Passage provided START

How to Make Your Retirement Assets Last
A.K.A., how to lose at the game of money.
There is no doubt about it; America is facing a retirement crisis. As The Wall Street Journal reports, "Recent calculations from the Employee Benefit Research Institute show that roughly 44% of those born between 1948 and 1978—baby boomers and Generation X—won't have adequate retirement income..."
To put that into perspective, that's over 50 million people who don't have enough money to retire.
At the worst, that's over 50 million people who will either have to go back to work, rely on the charity of friends, or hope there's enough money for government handouts and food stamps.
At the best, that's over 50 million people who will drastically have to alter their standard of living in order to squeeze every last bit out of their retirement money.
For most people, no matter how they get there, the reality is that they will be poorer when they retire than when they were working. Given this reality, there's no shortage of "expert" articles on how to stretch your money once you retire. Case in point is the WSJ article mentioned above by Anna Prior entitled, "Making Your Retirement Assets Last."
In the article, Anna shares six points to make your retirement assets last. I thought it'd be helpful to go through and discuss each one from a Rich Dad perspective—because, as you know, the Rich Dad perspective is quite different than the conventional perspective.
Anna's point #1: Dedicate dollars for fixed expenses
"Many planners suggest putting funds to cover three to five years' worth of expenses into safe and liquid vehicles so the retiree has cash on hand, even if the market drops. ’That way you don't have to liquidate in a down environment,’ says Marty Leclerc, portfolio manager for Barrack Yard Advisors in Bryn Mawr, Pa," writes Anna.
Translation: savers are winners.
Rich Dad perspective: savers are losers.
What this piece of advice fails to take into account is that the dollar is dying. What happens if inflation spikes and you're stuck holding 3 to 5 years worth of cash? Your savings become worthless and you lose.
Rather than save cash, I like to keep my liquidity in assets that can be quickly liquefied and that hedge against inflation, not lose value with it. For me, that's gold, silver and oil. For you...you need to do your research and figure out what works best.
Anna's point #2: watch out for longevity risk
Anna suggests long-term care and/or longevity insurance.

Passage provided END

— What you will do —
1) In the retirement article, which three assets does the writer use to keep liquidity while hedging against inflation?
2) Continue the retirement article from its last sentence.
The data comes from a separate source and has no connection to the retirement article.

Information given START

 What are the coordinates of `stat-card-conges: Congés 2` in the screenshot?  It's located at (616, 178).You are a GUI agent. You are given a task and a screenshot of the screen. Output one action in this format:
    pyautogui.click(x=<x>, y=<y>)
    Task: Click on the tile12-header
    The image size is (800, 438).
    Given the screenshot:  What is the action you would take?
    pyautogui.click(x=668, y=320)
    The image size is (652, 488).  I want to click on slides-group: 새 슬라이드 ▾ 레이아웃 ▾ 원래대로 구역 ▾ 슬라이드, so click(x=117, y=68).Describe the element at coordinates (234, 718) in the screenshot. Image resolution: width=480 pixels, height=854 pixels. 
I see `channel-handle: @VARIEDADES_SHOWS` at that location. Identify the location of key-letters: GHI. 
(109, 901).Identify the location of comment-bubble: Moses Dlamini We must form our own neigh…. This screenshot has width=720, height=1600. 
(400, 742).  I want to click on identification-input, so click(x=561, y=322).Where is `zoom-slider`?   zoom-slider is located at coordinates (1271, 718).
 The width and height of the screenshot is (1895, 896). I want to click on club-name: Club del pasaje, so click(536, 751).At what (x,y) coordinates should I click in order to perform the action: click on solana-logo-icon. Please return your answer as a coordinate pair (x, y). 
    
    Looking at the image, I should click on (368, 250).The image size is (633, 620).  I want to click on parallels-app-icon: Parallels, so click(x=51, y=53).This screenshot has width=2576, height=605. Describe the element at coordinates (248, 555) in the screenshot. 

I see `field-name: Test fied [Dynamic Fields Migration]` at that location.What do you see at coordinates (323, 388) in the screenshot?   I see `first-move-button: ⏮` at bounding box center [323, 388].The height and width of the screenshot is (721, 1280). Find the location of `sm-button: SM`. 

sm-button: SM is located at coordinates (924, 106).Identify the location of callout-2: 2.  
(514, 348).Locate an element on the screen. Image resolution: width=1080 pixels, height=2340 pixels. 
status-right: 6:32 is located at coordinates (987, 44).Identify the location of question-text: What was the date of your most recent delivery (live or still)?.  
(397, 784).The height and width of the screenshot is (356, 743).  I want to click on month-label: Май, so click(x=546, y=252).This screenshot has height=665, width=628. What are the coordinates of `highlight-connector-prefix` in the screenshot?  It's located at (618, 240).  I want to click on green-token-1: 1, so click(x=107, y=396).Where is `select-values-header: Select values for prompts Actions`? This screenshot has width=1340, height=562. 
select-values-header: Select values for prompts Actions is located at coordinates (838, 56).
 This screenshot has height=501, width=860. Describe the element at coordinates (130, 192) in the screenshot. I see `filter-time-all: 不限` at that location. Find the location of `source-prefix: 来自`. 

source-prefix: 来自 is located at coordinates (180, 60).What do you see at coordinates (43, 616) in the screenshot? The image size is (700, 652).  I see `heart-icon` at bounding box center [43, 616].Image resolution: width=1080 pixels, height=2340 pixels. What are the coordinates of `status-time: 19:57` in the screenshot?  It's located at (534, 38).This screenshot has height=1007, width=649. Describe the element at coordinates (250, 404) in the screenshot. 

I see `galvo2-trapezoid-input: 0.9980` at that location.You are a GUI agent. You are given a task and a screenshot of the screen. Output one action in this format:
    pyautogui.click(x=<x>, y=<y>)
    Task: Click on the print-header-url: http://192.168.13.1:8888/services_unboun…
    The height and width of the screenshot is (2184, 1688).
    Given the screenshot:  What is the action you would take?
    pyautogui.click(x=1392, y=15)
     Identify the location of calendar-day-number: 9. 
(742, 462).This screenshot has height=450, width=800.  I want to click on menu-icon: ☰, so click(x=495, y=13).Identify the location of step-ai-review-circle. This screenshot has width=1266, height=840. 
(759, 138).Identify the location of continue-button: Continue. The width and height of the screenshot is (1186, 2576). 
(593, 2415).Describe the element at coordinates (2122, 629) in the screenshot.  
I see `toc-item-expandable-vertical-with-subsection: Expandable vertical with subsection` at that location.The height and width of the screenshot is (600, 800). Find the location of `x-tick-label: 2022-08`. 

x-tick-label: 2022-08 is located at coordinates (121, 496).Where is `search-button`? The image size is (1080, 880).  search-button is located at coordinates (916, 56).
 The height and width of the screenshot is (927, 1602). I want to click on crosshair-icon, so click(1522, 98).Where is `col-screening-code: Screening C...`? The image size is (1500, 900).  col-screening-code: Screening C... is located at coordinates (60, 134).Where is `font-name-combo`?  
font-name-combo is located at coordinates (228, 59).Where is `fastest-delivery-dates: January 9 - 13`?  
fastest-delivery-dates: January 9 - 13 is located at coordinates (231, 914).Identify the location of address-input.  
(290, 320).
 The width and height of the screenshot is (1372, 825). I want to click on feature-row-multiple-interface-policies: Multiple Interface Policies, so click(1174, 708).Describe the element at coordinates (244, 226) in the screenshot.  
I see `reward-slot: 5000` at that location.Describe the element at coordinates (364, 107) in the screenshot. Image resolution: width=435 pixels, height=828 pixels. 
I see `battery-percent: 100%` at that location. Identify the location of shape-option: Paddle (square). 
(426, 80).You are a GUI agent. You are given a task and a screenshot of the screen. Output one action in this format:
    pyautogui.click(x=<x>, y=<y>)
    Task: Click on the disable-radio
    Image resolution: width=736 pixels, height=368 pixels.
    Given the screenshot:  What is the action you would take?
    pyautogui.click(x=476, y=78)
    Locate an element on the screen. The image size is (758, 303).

Information given END

— Responses by item number —
1) Gold, silver and oil.

2)
"Some financial advisers say retirees should consider long-term-care insurance as a hedge against the future cost of nursing-home care, which has the potential to decimate even hefty nest eggs," and "’Longevity insurance is similar to an immediate annuity in that it allows holders to take a lump sum and convert it into a lifelong income stream. It is different in that it requires policyholders to pick a date in the future to start getting that income, typically at age 85,’ says Christopher Jones, chief investment officer at investment adviser Financial Engines Inc."
Translation: invest in your poor health and old age.
Rich Dad perspective: invest for cash flow.
In Anna’s scenarios, you must either be in such poor health that you can't take care of yourself or be so old that your meager savings have run out in order to reap the benefits of your investments.
Rather than hand your money over to an insurance company or stock it away at a near zero return for an old-age annuity, begin now to invest in assets that will provide the cash flow you need to cover your expenses as you grow older. This is smart because it makes your money work for you during your retirement. You get cash, and you keep your assets.
Anna's point #3: don't be too conservative—bonds aren't always your friends
"Advisers warn against falling victim to traditional wisdom: Portfolio protection through conservative investing in retirement could actually do more harm than good. With bonds not generating enough income, 'the math is scary,' says Mr. Leclerc. 'Retirees need a lot more money than they ever thought they would to produce simple income'... Some advisers suggest intermediate-term bond funds as a way to help mitigate interest-rate risk, while still getting more yield than what's available from short-term bond funds."
Translation: bonds are bad. Invest in different types of bonds.
Rich Dad perspective: invest in a truly diversified portfolio.
Anna’s perspective assumes that true diversification means spreading your money around to different types of paper assets. The only problem is that when you do that, you're not really diversified because you're moving your money around in only one asset-class. True diversification involves investing in as many of the four asset classes as possible: paper, real estate, commodities, and business.
As an investor, you should be in all four asset classes, and you should be specializing in one or two. Most people are only invested in paper assets, and they have no knowledge about what they’re investing in, so they listen to financial planners and hold a basket of paper assets for the long term, hoping the market goes up.
Anna's point #4: don't forget about inflation
”To protect themselves, retirees should add to their portfolios multiple types of assets that can keep up with or even beat rising costs. Still, many advisers maintain that the best way to combat inflation in a well-diversified portfolio is by investing in equities. 'It's the only asset class that will give them returns greater than inflation,' Mr. Gibney says."
Translation: "diversify" your portfolio by investing in other paper assets.
Rich Dad perspective: Again, invest in a truly diversified portfolio.
Mr. Gibney says that equities are "the only asset class" that can beat inflation. That's news to the ultra rich who've made their fortunes through assets that beat inflation in ways that equities can only dream of, such as real estate, commodities and more.
What Mr. Gibney really means is that equities are the only "safe" investment that can beat inflation. Of course, one can feel safe when treading water, but when you have to do that for more than a decade, you risk drowning. I'd rather be making headway.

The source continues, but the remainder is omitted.